I walk down the hall, passing the elevators, I turn left, and watch the beige CCTV camera watch me. After a moment of mutual exchange I continue down the dimly lit hallway. Each door is identical, lacquered wood, with a dusty white shade over the wired glass. I pass a church. I, surprised, stop walking and double back. 'Louisville Christian Church' the plaque reads; mass times are Saturdays, 10:30 a.m. Now why would they have a church, high up in a desolate office building, a service, in the least likely of places? Most of the other businesses are either not open or simply empty. Each floor feels so lonely and quiet that it's odd to think that this building was once the economic center of the city. Times have changed.
I decide today I'll be heading to the top floor. The seventeenth, the topmost floor. I've never been.

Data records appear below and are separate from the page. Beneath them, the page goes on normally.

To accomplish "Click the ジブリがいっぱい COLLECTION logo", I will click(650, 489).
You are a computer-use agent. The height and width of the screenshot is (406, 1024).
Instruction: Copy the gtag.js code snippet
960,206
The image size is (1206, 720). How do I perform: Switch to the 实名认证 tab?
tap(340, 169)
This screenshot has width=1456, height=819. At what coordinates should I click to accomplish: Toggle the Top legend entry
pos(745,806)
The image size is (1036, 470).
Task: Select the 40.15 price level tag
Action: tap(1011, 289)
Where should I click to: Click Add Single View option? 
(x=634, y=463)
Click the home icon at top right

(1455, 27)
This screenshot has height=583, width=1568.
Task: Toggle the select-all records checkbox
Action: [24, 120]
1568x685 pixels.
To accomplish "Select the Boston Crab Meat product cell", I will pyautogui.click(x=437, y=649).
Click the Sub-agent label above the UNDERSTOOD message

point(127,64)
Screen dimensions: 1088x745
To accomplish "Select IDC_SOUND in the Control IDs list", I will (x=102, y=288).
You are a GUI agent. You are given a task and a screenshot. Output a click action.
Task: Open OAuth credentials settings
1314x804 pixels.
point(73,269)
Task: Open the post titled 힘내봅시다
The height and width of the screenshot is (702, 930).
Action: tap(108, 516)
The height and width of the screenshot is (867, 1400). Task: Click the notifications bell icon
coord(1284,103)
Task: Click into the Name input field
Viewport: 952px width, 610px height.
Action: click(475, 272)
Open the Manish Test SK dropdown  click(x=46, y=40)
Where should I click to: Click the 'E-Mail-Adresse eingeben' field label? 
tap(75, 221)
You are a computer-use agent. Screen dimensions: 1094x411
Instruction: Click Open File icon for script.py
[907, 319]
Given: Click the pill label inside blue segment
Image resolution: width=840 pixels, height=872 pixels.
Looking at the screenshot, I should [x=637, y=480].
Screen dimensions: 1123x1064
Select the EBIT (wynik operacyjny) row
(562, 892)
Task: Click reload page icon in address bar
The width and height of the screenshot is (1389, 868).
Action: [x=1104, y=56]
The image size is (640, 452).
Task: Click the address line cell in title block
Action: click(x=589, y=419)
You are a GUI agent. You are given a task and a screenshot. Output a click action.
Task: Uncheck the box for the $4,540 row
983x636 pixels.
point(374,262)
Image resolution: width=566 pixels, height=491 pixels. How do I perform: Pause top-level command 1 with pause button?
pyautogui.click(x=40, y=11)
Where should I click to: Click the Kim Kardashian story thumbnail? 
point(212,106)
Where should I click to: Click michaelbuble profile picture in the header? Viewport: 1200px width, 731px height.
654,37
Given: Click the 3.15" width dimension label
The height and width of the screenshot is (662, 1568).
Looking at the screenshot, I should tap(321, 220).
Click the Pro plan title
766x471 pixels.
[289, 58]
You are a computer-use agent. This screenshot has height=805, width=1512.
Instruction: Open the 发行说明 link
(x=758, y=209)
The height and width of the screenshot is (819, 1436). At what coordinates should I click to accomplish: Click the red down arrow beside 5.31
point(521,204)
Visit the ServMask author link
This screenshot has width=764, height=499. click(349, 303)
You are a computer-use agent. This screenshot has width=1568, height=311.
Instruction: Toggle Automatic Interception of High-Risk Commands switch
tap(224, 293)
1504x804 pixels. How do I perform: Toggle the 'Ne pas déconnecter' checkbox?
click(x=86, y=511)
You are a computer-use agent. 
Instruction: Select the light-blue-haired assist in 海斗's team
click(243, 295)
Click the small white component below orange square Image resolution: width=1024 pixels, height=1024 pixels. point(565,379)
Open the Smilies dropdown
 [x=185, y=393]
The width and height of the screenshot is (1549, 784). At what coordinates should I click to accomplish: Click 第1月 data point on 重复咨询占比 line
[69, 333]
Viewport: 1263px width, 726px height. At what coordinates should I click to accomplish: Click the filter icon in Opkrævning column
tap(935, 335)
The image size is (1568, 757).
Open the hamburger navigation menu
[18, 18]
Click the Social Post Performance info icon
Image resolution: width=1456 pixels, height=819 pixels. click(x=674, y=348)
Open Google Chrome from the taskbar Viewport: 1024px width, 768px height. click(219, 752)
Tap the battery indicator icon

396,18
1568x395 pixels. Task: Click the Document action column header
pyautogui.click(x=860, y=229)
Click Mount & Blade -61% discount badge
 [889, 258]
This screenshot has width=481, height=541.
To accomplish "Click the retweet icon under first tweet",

When the doors open to the top floor, I'm greeted with a smell of old dust, undisturbed dust. It's quiet, silent in a faraway sense. The hall is doorless save for the staircase on the left (which I'd found to be unusually cramped and poorly lit for a building of such size, on another trip). I walk down the hall, and stop by the directory, a brown corrugated board and plastic lettering; standard affair on every floor. This time, only one business is listed: Louisville Chemical. This strikes me as odd. Chemicals? Seated next to the barebones directory is a large set of locked doors, though they're lacquered and bronzed too, like the rest of the doors in the building. The classic four color diamond on the left door indicates the chemicals within. A very large CCTV camera, watches over this corner of silence.
What could they possibly be storing up here? At the top of an old office building? I'm not sure.
I decide that it's time to go back. I've gotten what I wanted. I press the down arrow. The elevator seems to move slower, clicking through each level. I exit into the lobby, and the man watching the cameras looks at me and smiles with his eyes, again, the exact same way he has the first time and every time I pass through. I give him a slight nod. I decide to take a look at the convenience store on the side. I push open the glass door, and a thirty-something man pays no attention from behind the counter. The prices are as expected: a little too high to be considered a good deal but low enough to still be easily purchased. These sorts of places live on the edge of things, they exist on impulse and happenchance, thrown to the wayside not because they're unwanted but because they're needed there. I find it a little odd for such a grandiose, though faded, thing like the Heyburn to be hosting a little convenience store. But it makes sense. The two have both been cast as a shell, to mellow out and fade with the years. I leave without buying anything, and the sun I a bit lower. My watch reads 3:52. Time to head back. So much can happen in so little, and nobody thinks about it. I button the top button of my light jacket, the fall breeze nipping at my outline, my shadow cast across the cement.